How has the nature of your day-to-day work changed since you started implementing MLOps methodologies?
For one thing, we spend a lot less time dealing with operations emergencies. This is something we expected to see as we built out our MLOps tooling.
Something less expected was how much more time we were able to spend iterating and improving on our models. It turns out that getting a model up and running in a production workflow is a really major milestone, which is obvious in hindsight. But because we’re able to hit that point so quickly, it’s easy then to justify spending additional time and resources on incremental modeling improvements, since we can be confident we’ll be able to realize a return on our investment. This is how the ML virtuous cycle gets started: incremental investment turns into incremental return, which is then reinvested, and so on. And all because of MLOps!
Why did your teams adopt MLOps to transition your work into production?
At Rex, we firmly believe machine learning is a critical enabler to scale our products. We made early investments in machine learning that are already paying off. Our MLOps team functions as an extension of the core operations team and owns the full life cycle of every machine learning initiative, from framing the problem, assessing data readiness and model training to developing integrations and production deployment. They not only understand the nuances of operations, but are also involved in data collection and labeling efforts. The tight collaboration between MLOps, engineering and product teams has made it possible for us to get our machine learning models into production at a record pace.
Machine learning is a critical enabler to scale our products.”
What are the main barriers to entry for teams looking to adopt MLOps practices?

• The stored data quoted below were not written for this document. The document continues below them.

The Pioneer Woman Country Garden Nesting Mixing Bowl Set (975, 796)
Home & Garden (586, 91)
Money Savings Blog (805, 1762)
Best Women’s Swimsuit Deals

Establishing key performance indicators tied to outcomes is crucial in enabling buy-in from end users and leaders. At Rex, we achieved this by tying initiatives to business outcomes, like driving automation and improving job quality or customer experience. Our MLOps teams are measured both on accuracy and coverage of models.
Don’t underestimate the importance of data quality, as the accuracy of machine learning models is only as good as the data used for training the models. Our MLOps validates ground truth within the model training datasets.
Keep the scope narrow when scoping out new machine learning initiatives. We account for variability and experiment with a few models until we achieve the desired levels of accuracy. In some cases, ensemble models yield more accurate outcomes.
Containerization and endpoint integration offset the rigidity of open source model outputs; we use containerization and APIs to minimize the effort required by our back-end engineering team.
Lines get blurry during production deployment between DevOps, machine learning and data engineering teams. This is in part due to the novelty of machine learning for most organizations, combined with the shortage of ML product managers. At Rex, our MLOps leaders bridge this gap.
How has the nature of your day-to-day work changed since you started implementing MLOps methodologies?
Most organizations are still figuring out efficient ways to implement MLOps methodologies, and there isn’t a set path. While Rex’s MLOps team is still not optimized, we’re getting better at tracking and automating ad-hoc tasks through each production cycle. We’re now in a rhythm of accurately forecasting efforts, tracking tasks and including machine learning initiatives as part of our sprint cycles. This is especially important for us now as we develop more complex AI and machine learning models, including our computer vision and natural language processing initiatives.